_EXERCISE_.
Down to the last line, output the records below exactly.
______________________________
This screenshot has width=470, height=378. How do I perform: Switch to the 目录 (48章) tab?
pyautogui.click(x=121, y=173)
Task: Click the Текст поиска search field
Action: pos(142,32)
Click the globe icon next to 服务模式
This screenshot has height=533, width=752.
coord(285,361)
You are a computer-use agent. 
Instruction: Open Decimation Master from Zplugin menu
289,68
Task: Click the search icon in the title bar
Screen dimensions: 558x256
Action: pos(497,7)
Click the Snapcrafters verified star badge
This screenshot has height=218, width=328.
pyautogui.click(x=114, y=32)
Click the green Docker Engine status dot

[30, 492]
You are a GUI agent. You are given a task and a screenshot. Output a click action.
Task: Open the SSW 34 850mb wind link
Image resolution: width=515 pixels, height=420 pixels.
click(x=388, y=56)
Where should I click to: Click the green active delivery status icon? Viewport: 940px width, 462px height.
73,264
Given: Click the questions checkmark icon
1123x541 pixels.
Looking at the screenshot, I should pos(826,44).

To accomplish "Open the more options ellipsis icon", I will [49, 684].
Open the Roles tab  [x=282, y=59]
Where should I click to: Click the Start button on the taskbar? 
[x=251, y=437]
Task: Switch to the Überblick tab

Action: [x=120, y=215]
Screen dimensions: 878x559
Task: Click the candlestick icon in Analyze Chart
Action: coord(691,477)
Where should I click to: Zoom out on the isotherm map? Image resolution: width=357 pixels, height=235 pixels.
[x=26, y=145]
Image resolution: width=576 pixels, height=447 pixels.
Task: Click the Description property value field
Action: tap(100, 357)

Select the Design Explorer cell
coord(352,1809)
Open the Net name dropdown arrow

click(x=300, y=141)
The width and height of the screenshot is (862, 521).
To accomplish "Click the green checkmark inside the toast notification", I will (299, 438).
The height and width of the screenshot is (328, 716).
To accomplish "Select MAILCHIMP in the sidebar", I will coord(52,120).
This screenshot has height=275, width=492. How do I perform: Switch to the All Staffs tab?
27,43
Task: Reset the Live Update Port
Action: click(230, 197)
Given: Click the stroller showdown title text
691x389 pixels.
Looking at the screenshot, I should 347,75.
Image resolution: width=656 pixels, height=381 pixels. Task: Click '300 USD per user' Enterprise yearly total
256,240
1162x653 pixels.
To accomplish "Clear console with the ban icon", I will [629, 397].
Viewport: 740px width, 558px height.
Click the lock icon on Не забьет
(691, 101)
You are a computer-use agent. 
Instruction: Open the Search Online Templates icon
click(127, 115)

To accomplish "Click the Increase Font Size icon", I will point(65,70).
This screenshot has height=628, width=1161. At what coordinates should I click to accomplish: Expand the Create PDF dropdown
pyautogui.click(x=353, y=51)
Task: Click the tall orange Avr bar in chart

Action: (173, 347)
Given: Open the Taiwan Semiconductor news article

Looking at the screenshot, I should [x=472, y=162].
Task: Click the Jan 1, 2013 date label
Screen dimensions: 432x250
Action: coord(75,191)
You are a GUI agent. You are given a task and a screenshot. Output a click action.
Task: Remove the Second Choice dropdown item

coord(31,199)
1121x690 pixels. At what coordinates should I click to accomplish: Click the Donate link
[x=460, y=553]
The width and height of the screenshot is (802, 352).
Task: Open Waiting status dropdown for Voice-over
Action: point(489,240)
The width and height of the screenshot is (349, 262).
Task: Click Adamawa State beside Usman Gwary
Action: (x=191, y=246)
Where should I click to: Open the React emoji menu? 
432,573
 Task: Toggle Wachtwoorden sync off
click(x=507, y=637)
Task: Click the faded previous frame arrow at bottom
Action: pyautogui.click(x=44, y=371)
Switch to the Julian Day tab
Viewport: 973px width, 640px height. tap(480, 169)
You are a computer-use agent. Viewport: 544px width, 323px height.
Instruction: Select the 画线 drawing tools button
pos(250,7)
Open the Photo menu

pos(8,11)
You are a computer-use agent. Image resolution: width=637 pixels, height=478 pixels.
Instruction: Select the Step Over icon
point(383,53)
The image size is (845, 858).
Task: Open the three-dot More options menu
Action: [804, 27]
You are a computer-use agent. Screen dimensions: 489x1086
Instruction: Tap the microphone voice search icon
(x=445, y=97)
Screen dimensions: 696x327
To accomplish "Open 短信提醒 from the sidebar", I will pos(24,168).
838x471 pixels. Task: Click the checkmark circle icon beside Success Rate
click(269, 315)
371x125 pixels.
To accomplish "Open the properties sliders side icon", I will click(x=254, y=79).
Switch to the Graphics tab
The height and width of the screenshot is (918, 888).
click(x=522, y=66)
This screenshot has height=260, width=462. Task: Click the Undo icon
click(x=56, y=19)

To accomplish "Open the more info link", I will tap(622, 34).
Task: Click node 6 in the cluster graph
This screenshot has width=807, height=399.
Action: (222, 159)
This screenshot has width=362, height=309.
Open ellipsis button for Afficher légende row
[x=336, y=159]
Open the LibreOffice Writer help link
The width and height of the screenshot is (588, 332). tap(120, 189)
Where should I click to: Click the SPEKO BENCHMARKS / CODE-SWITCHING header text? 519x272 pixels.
______________________________
_ANSWER SPACE_.
This screenshot has width=470, height=378. How do I perform: Switch to the 目录 (48章) tab?
pyautogui.click(x=121, y=173)
Task: Click the Текст поиска search field
Action: pos(142,32)
Click the globe icon next to 服务模式
This screenshot has height=533, width=752.
coord(285,361)
You are a computer-use agent. 
Instruction: Open Decimation Master from Zplugin menu
289,68
Task: Click the search icon in the title bar
Screen dimensions: 558x256
Action: pos(497,7)
Click the Snapcrafters verified star badge
This screenshot has height=218, width=328.
pyautogui.click(x=114, y=32)
Click the green Docker Engine status dot

[30, 492]
You are a GUI agent. You are given a task and a screenshot. Output a click action.
Task: Open the SSW 34 850mb wind link
Image resolution: width=515 pixels, height=420 pixels.
click(x=388, y=56)
Where should I click to: Click the green active delivery status icon? Viewport: 940px width, 462px height.
73,264
Given: Click the questions checkmark icon
1123x541 pixels.
Looking at the screenshot, I should pos(826,44).

To accomplish "Open the more options ellipsis icon", I will [49, 684].
Open the Roles tab  [x=282, y=59]
Where should I click to: Click the Start button on the taskbar? 
[x=251, y=437]
Task: Switch to the Überblick tab

Action: [x=120, y=215]
Screen dimensions: 878x559
Task: Click the candlestick icon in Analyze Chart
Action: coord(691,477)
Where should I click to: Zoom out on the isotherm map? Image resolution: width=357 pixels, height=235 pixels.
[x=26, y=145]
Image resolution: width=576 pixels, height=447 pixels.
Task: Click the Description property value field
Action: tap(100, 357)

Select the Design Explorer cell
coord(352,1809)
Open the Net name dropdown arrow

click(x=300, y=141)
The width and height of the screenshot is (862, 521).
To accomplish "Click the green checkmark inside the toast notification", I will (299, 438).
The height and width of the screenshot is (328, 716).
To accomplish "Select MAILCHIMP in the sidebar", I will coord(52,120).
This screenshot has height=275, width=492. How do I perform: Switch to the All Staffs tab?
27,43
Task: Reset the Live Update Port
Action: click(230, 197)
Given: Click the stroller showdown title text
691x389 pixels.
Looking at the screenshot, I should 347,75.
Image resolution: width=656 pixels, height=381 pixels. Task: Click '300 USD per user' Enterprise yearly total
256,240
1162x653 pixels.
To accomplish "Clear console with the ban icon", I will [629, 397].
Viewport: 740px width, 558px height.
Click the lock icon on Не забьет
(691, 101)
You are a computer-use agent. 
Instruction: Open the Search Online Templates icon
click(127, 115)

To accomplish "Click the Increase Font Size icon", I will point(65,70).
This screenshot has height=628, width=1161. At what coordinates should I click to accomplish: Expand the Create PDF dropdown
pyautogui.click(x=353, y=51)
Task: Click the tall orange Avr bar in chart

Action: (173, 347)
Given: Open the Taiwan Semiconductor news article

Looking at the screenshot, I should [x=472, y=162].
Task: Click the Jan 1, 2013 date label
Screen dimensions: 432x250
Action: coord(75,191)
You are a GUI agent. You are given a task and a screenshot. Output a click action.
Task: Remove the Second Choice dropdown item

coord(31,199)
1121x690 pixels. At what coordinates should I click to accomplish: Click the Donate link
[x=460, y=553]
The width and height of the screenshot is (802, 352).
Task: Open Waiting status dropdown for Voice-over
Action: point(489,240)
The width and height of the screenshot is (349, 262).
Task: Click Adamawa State beside Usman Gwary
Action: (x=191, y=246)
Where should I click to: Open the React emoji menu? 
432,573
 Task: Toggle Wachtwoorden sync off
click(x=507, y=637)
Task: Click the faded previous frame arrow at bottom
Action: pyautogui.click(x=44, y=371)
Switch to the Julian Day tab
Viewport: 973px width, 640px height. tap(480, 169)
You are a computer-use agent. Viewport: 544px width, 323px height.
Instruction: Select the 画线 drawing tools button
pos(250,7)
Open the Photo menu

pos(8,11)
You are a computer-use agent. Image resolution: width=637 pixels, height=478 pixels.
Instruction: Select the Step Over icon
point(383,53)
The image size is (845, 858).
Task: Open the three-dot More options menu
Action: [804, 27]
You are a computer-use agent. Screen dimensions: 489x1086
Instruction: Tap the microphone voice search icon
(x=445, y=97)
Screen dimensions: 696x327
To accomplish "Open 短信提醒 from the sidebar", I will pos(24,168).
838x471 pixels. Task: Click the checkmark circle icon beside Success Rate
click(269, 315)
371x125 pixels.
To accomplish "Open the properties sliders side icon", I will click(x=254, y=79).
Switch to the Graphics tab
The height and width of the screenshot is (918, 888).
click(x=522, y=66)
This screenshot has height=260, width=462. Task: Click the Undo icon
click(x=56, y=19)

To accomplish "Open the more info link", I will tap(622, 34).
Task: Click node 6 in the cluster graph
This screenshot has width=807, height=399.
Action: (222, 159)
This screenshot has width=362, height=309.
Open ellipsis button for Afficher légende row
[x=336, y=159]
Open the LibreOffice Writer help link
The width and height of the screenshot is (588, 332). tap(120, 189)
Where should I click to: Click the SPEKO BENCHMARKS / CODE-SWITCHING header text? 519x272 pixels.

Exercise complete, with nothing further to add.